YOUR OBJECTIVE — Copy each line below that contains "toolbar".
• • • • •
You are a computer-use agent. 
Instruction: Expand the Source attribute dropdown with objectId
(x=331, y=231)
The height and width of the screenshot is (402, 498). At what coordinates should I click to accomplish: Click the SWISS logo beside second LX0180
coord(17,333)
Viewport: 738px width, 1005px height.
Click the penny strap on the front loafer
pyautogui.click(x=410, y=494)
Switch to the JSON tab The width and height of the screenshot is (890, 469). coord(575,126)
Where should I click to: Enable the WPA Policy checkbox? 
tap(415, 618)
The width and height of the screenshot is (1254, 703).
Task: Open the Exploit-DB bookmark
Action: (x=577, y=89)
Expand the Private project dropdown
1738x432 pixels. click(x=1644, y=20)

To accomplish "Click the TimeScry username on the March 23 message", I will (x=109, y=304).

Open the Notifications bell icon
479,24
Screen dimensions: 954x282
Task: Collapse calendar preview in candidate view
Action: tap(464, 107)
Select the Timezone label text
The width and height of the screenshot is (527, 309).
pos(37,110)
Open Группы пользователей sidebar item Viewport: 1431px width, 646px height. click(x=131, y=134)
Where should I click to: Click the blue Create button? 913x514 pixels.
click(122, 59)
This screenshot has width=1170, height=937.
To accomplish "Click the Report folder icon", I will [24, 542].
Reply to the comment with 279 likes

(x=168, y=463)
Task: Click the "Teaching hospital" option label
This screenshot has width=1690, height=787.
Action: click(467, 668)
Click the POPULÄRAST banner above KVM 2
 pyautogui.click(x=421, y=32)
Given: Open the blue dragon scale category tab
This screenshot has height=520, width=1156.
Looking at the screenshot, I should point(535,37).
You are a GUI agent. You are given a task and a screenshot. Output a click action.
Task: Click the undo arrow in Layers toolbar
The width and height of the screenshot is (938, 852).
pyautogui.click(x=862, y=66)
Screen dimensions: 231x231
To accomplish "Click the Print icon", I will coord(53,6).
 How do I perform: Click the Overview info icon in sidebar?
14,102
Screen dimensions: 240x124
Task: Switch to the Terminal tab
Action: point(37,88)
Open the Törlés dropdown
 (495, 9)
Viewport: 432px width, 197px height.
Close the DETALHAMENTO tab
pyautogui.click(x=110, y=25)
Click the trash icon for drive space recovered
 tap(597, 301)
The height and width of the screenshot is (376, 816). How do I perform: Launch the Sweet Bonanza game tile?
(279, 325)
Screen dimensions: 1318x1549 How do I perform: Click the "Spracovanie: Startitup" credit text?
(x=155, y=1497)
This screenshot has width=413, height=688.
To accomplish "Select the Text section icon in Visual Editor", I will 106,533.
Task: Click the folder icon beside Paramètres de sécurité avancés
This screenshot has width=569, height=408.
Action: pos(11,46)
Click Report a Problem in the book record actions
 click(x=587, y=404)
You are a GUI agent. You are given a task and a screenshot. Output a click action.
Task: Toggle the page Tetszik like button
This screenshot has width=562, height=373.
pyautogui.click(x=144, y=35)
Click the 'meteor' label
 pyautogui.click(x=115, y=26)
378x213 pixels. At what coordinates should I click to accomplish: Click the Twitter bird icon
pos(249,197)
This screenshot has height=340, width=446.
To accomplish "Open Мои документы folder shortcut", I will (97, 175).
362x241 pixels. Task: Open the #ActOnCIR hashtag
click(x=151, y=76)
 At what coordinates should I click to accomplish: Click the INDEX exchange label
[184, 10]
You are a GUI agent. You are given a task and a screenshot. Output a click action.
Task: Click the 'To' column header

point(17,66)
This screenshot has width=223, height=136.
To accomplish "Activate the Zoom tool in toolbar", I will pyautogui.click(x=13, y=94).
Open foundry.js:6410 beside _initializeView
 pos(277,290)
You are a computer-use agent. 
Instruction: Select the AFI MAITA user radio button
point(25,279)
• • • • •
WRITTEN SOLUTION —
Task: Click the undo arrow in Layers toolbar
To accomplish "Activate the Zoom tool in toolbar", I will pyautogui.click(x=13, y=94).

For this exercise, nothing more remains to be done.